PROBLEM TO WORK ON: Print the entries below exactly as they appear, from the first line up to and including the line with "Image resolution: width=834". Do not print any pictures.

DATASET RECORDS:
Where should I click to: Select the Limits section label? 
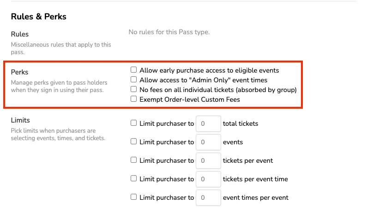(20, 120)
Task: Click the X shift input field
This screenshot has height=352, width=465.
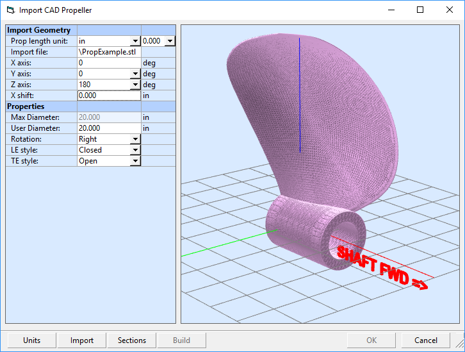Action: click(x=108, y=96)
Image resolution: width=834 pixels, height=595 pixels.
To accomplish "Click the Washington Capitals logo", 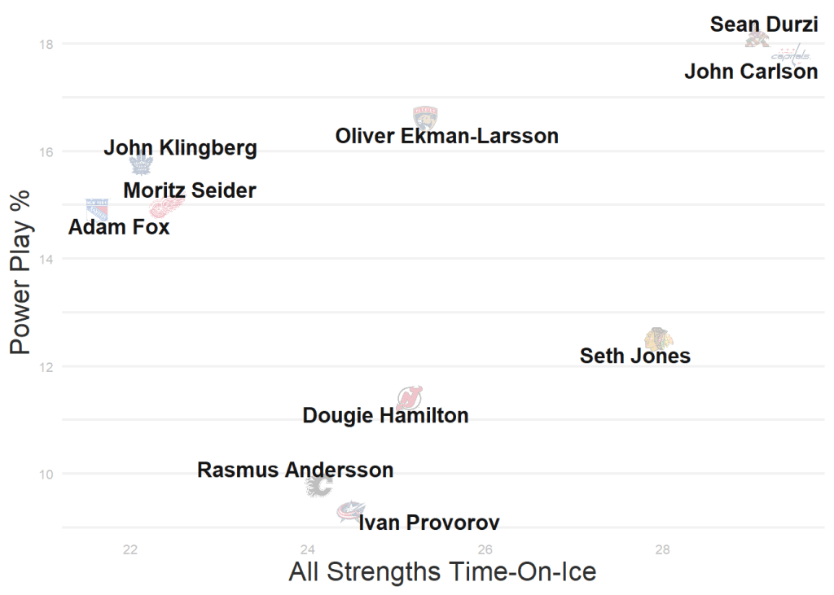I will (x=791, y=55).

EXERCISE RESPONSE:
Where should I click to: Select the Limits section label? 
(20, 120)
Task: Click the X shift input field
This screenshot has height=352, width=465.
Action: click(x=108, y=96)
Image resolution: width=834 pixels, height=595 pixels.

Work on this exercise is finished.